[[ Data for review open ]]
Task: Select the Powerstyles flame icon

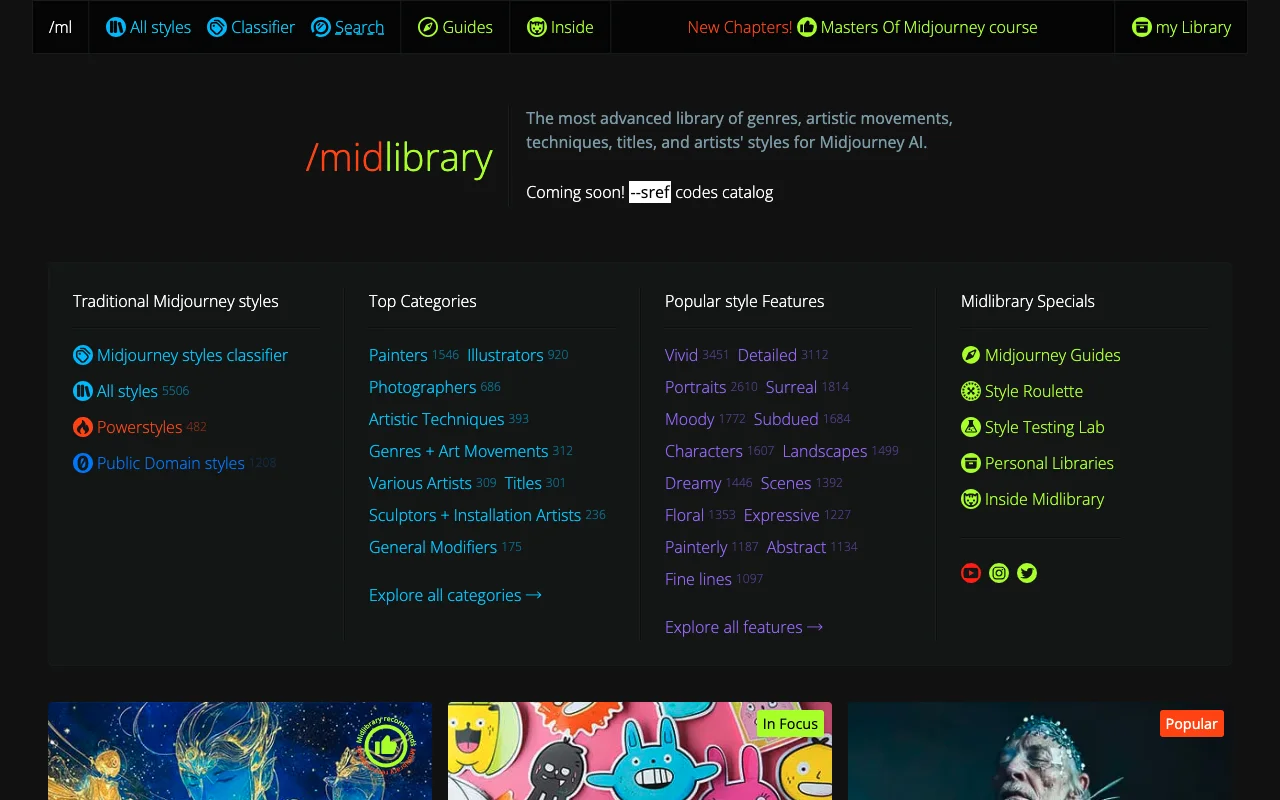Action: (x=83, y=427)
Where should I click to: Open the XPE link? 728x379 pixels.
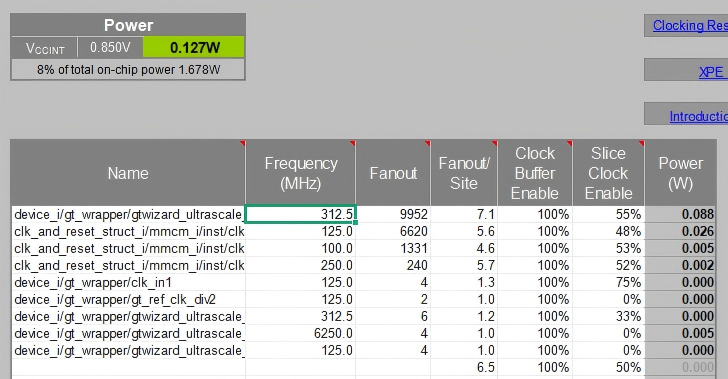711,72
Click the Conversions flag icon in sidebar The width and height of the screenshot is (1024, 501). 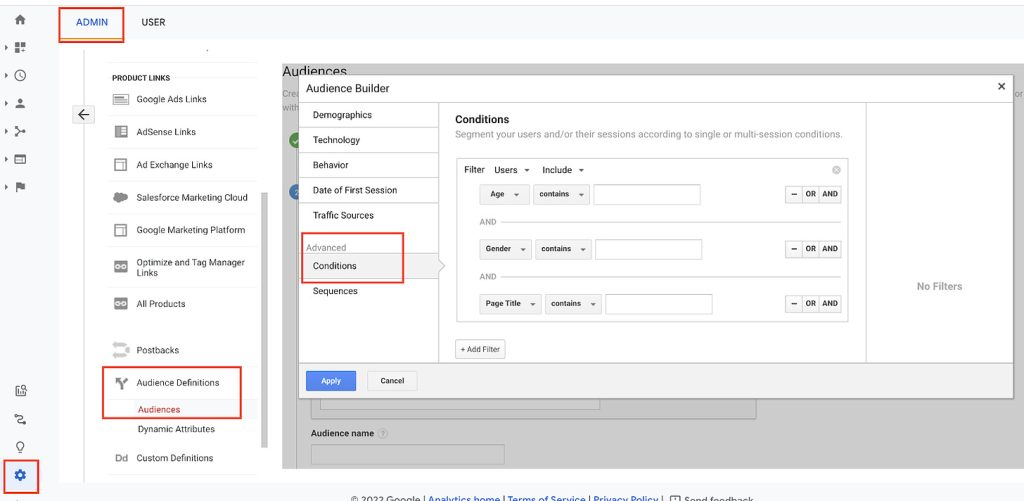20,187
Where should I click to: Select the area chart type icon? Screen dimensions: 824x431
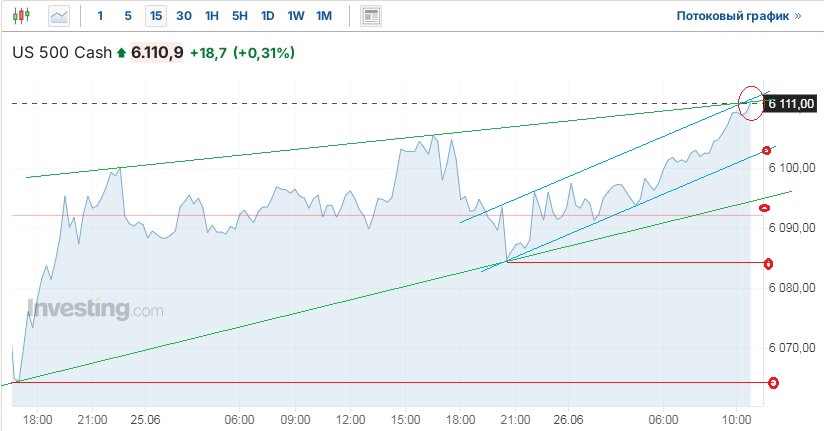pyautogui.click(x=60, y=16)

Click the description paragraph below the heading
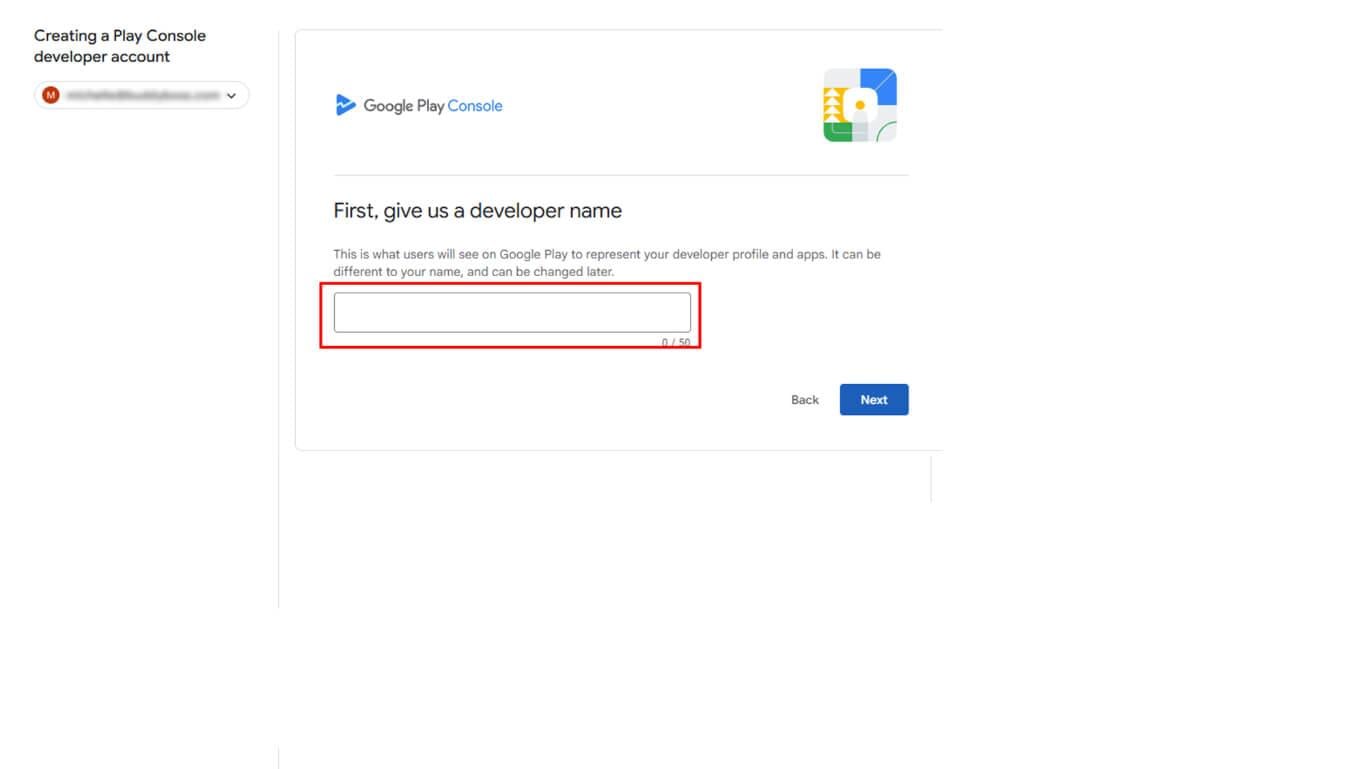coord(606,263)
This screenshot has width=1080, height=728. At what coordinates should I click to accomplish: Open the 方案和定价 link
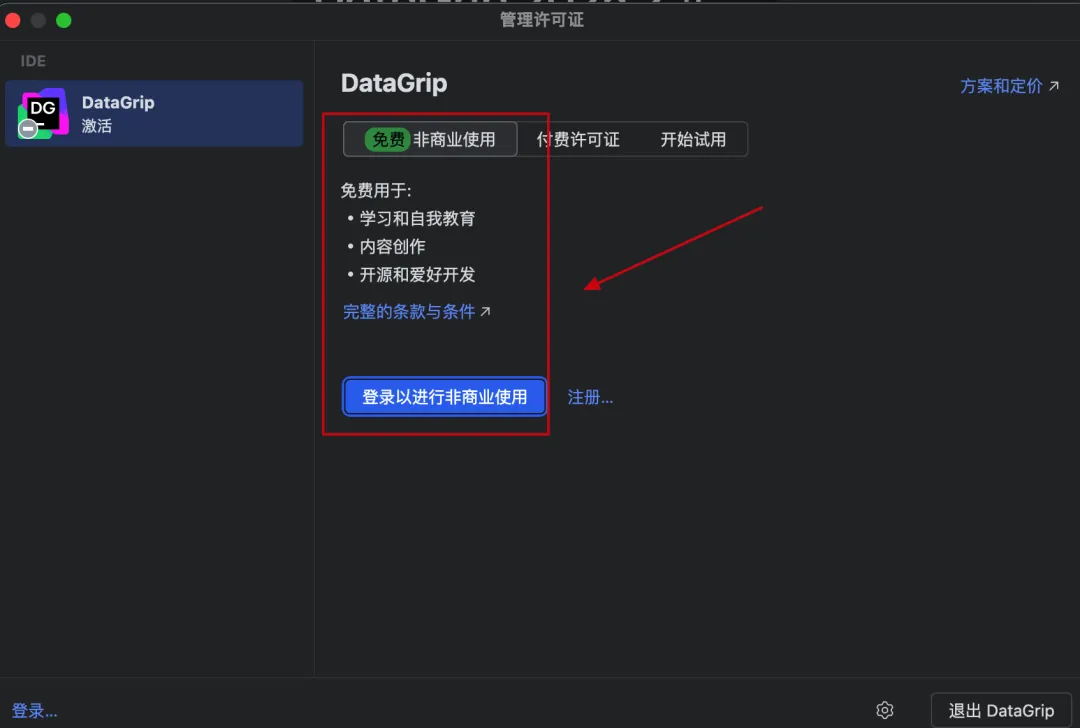click(1001, 86)
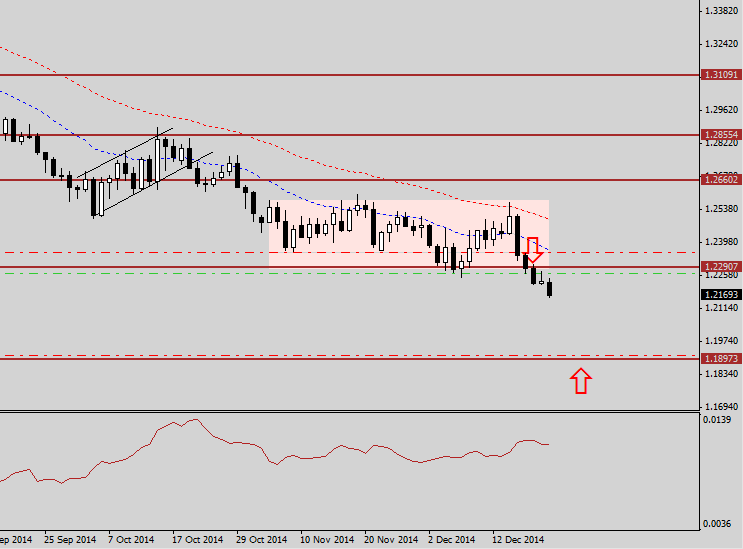The height and width of the screenshot is (549, 743).
Task: Click the 1.33820 price axis value
Action: coord(721,11)
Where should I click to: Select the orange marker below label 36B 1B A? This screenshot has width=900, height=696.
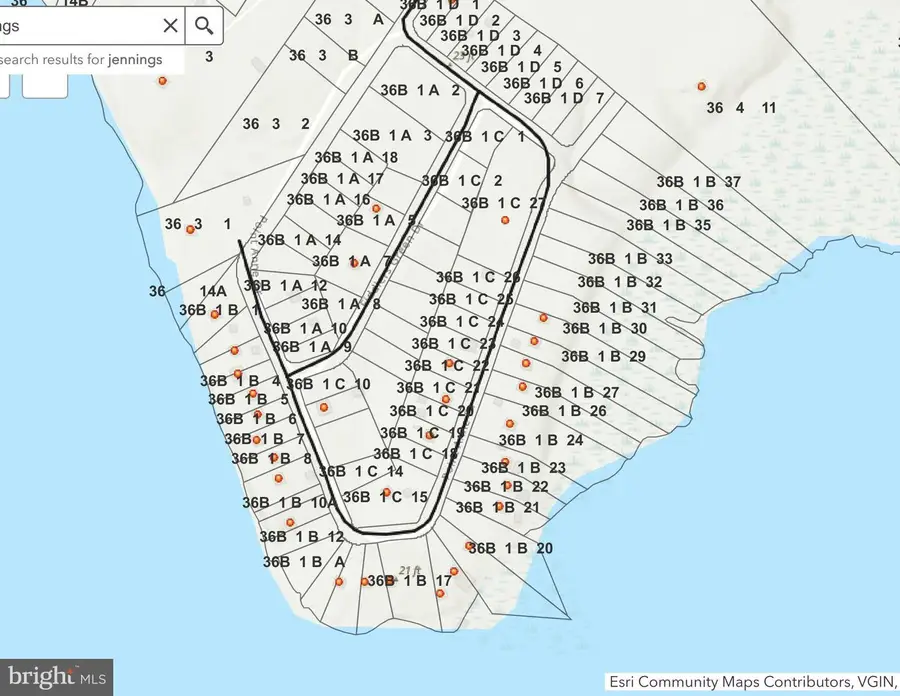coord(338,581)
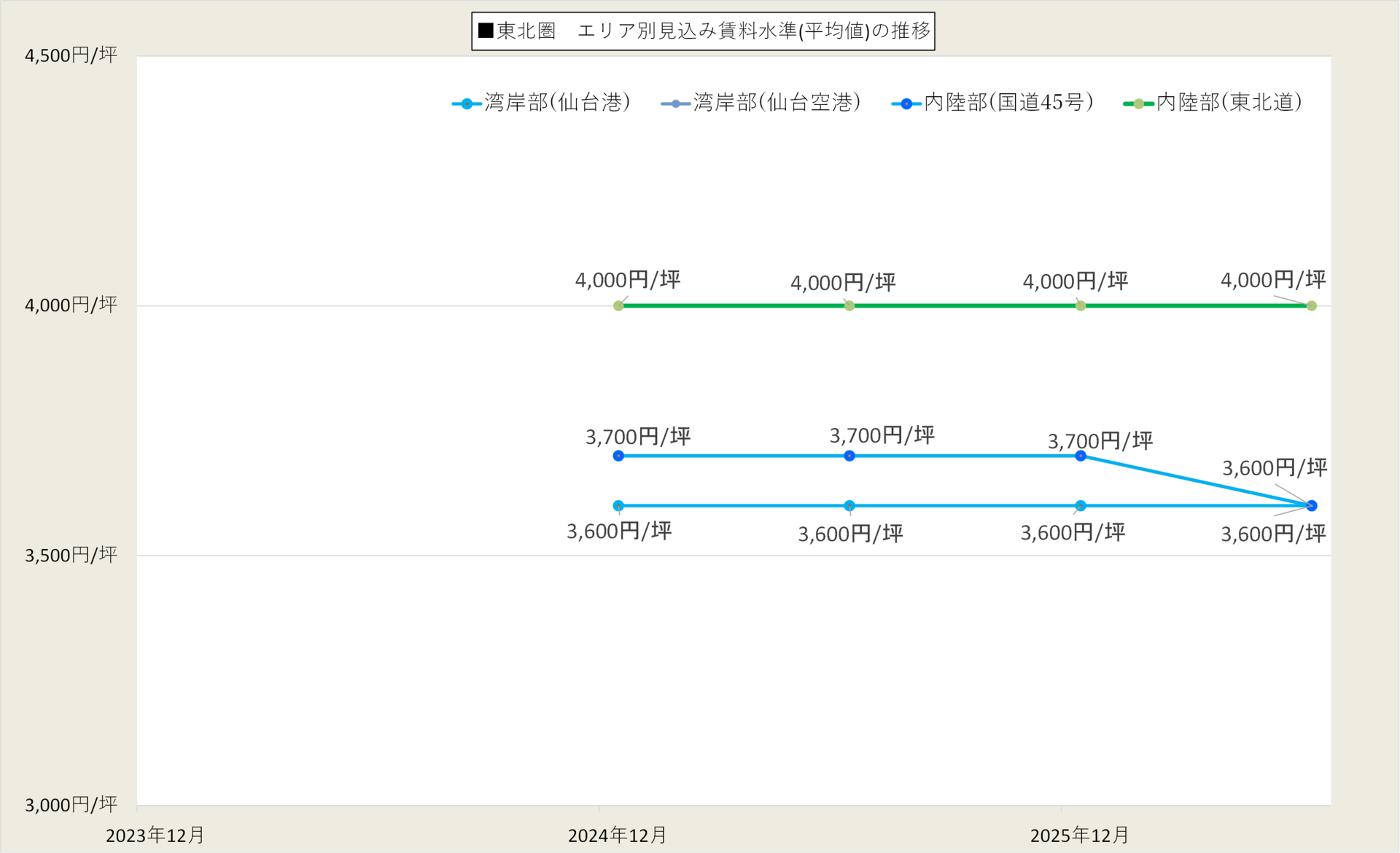Click the 4,500円/坪 y-axis label
Image resolution: width=1400 pixels, height=853 pixels.
71,55
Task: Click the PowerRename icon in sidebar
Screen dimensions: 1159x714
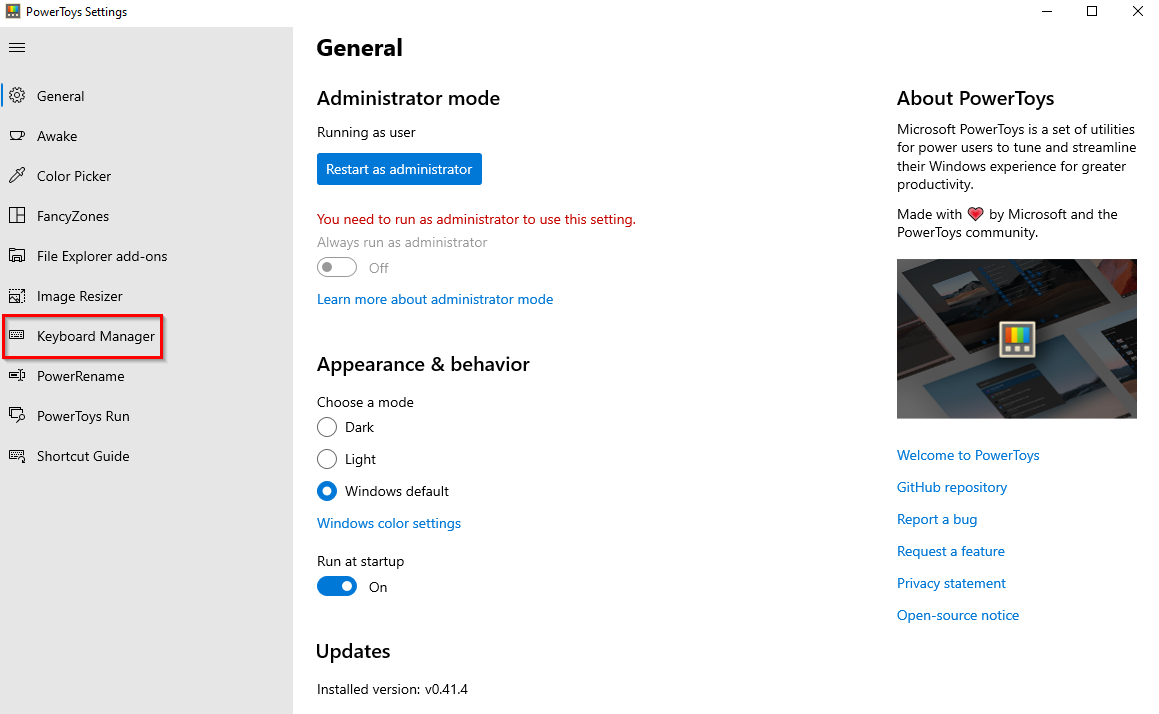Action: coord(17,376)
[[ Data for review closed ]]
What you have to do » Reproduce exactly and only the lines from the "Where should I click to: Select the orange" line to the last line of the records above. Do not carry over any pictures.

Answer box »
Where should I click to: Select the orange marker below label 36B 1B A? This screenshot has width=900, height=696.
coord(338,581)
Click the 4,500円/坪 y-axis label
Image resolution: width=1400 pixels, height=853 pixels.
71,55
Task: Click the PowerRename icon in sidebar
Screen dimensions: 1159x714
Action: coord(17,376)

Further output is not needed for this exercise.